Study the behavior of our model for Hyperion for different initial conditions. Estimate the Lyapunov exponent from calculation of, such as those shown in Figure 4.19. Examine how this exponent varies as a function of the eccentricity of the orbit.

import numpy as np
import matplotlib.pyplot as pl
from math import *

class hyperion(object):
    def __init__(self, eccentricity = 0, initial_theta = 0, total_time = 10, time_step = 0.0001):
        self.e = eccentricity
        self.t = np.arange(time_step, total_time + time_step, time_step)
        self.dt = time_step
        self.theta = initial_theta

    def run(self):
        self.x = np.array([1])
        self.y = np.array([0])
        self.v_x = np.array([0])
        self.v_y = np.array([2 * pi * sqrt((1 - self.e)/(1 + self.e))])
        self.w = np.array([0])
        self.theta = np.array([self.theta])
        self.theta_raw = np.array([self.theta])
        self.r = np.array([sqrt(self.x ** 2 + self.y ** 2)])
        for n in range(len(self.t) - 1):
            temp_r = sqrt(self.x[-1]**2 + self.y[-1]**2)
            temp_vx = self.v_x[-1] - self.dt * (4*pi**2 * self.x[-1] / temp_r ** 3)
            temp_vy = self.v_y[-1] - self.dt * (4*pi**2 * self.y[-1] / temp_r ** 3)
            temp_x = self.x[-1] + temp_vx * self.dt
            temp_y = self.y[-1] + temp_vy * self.dt
            temp_w = self.w[-1] - 12*pi**2 / temp_r**5 * self.dt \
                *(self.x[-1]*sin(self.theta[-1])-self.y[-1]*cos(self.theta[-1]))*(self.x[-1]*cos(self.theta[-1])+self.y[-1]*sin(self.theta[-1]))
            temp_theta = self.theta[-1] + self.w[-1] * self.dt

            self.r = np.append(self.r, temp_r)
            self.v_x = np.append(self.v_x, temp_vx)
            self.v_y = np.append(self.v_y, temp_vy)
            self.x = np.append(self.x, temp_x)
            self.y = np.append(self.y, temp_y)
            self.w = np.append(self.w, temp_w)
            self.theta_raw = np.append(self.theta_raw, temp_theta)

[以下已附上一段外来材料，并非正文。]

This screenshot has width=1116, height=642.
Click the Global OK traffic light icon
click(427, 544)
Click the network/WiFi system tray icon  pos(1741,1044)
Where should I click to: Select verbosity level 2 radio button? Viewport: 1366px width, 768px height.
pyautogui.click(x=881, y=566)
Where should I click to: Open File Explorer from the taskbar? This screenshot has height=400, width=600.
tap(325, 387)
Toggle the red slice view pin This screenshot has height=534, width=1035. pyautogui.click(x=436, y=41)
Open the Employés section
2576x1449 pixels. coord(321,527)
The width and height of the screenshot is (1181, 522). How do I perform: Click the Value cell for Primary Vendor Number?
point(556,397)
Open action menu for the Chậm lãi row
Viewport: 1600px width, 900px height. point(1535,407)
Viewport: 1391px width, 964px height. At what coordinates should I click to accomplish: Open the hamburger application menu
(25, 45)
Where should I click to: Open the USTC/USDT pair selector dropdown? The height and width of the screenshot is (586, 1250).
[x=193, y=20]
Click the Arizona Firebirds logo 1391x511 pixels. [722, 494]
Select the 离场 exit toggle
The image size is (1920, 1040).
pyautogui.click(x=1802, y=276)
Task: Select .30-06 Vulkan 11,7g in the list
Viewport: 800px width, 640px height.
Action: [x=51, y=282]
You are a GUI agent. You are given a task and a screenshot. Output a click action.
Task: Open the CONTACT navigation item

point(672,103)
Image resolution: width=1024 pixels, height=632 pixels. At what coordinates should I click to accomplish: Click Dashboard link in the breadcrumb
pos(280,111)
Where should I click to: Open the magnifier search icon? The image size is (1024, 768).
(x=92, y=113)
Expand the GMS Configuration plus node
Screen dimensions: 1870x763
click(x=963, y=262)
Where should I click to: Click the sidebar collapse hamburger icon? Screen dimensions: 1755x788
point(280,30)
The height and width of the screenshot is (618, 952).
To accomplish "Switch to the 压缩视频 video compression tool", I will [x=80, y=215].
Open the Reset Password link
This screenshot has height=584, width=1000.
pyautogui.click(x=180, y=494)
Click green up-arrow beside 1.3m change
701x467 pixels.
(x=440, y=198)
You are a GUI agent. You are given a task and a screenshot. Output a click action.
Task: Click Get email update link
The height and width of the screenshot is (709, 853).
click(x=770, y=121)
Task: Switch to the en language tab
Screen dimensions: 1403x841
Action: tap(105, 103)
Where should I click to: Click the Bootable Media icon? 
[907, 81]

            while temp_theta >= pi:
                temp_theta -= 2*pi
            while  temp_theta <= -pi:
                temp_theta += 2*pi
            self.theta = np.append(self.theta, temp_theta)

    def show(self):
        pl.figure(figsize = (12,4), dpi=80)
        pl.subplot(131)
        pl.subplots_adjust(wspace = 0.3)
        pl.plot(self.t, self.theta, linewidth = 1)
        pl.xlabel('t (yr)')
        pl.ylabel(r'\theta (radians)')
        pl.title(r'$\theta$ versus time when $e = %.1f$'% (self.e))

        pl.subplot(132)
        pl.subplots_adjust(wspace = 0.3)
        pl.plot(self.t, self.w, linewidth = 1)
        pl.xlabel('t (yr)')
        pl.ylabel(r'$\omega$ (radians/yr)')
        pl.title(r'$\omega$ versus time when $e = %.1f$'% (self.e))

        pl.subplot(133)
        pl.subplots_adjust(wspace = 0.3)
        pl.plot(self.theta, self.w, 'o', markersize = 1)
        pl.xlabel(r'$\theta$ (radians)')
        pl.ylabel(r'$\omega$ (radians/yr)')
        pl.title(r'$\omega$ versus $\theta$ when $e = %.1f$'% (self.e))
        pl.show()

if __name__ == '__main__':
    a = hyperion()
    a.run()
    a.show()

当离心率为 0 时,可以看到这是一个非混沌的系统,从角速度图像和相空间图可以很清楚的看出这一点。下面研究一下不同离心率情况下运动情况。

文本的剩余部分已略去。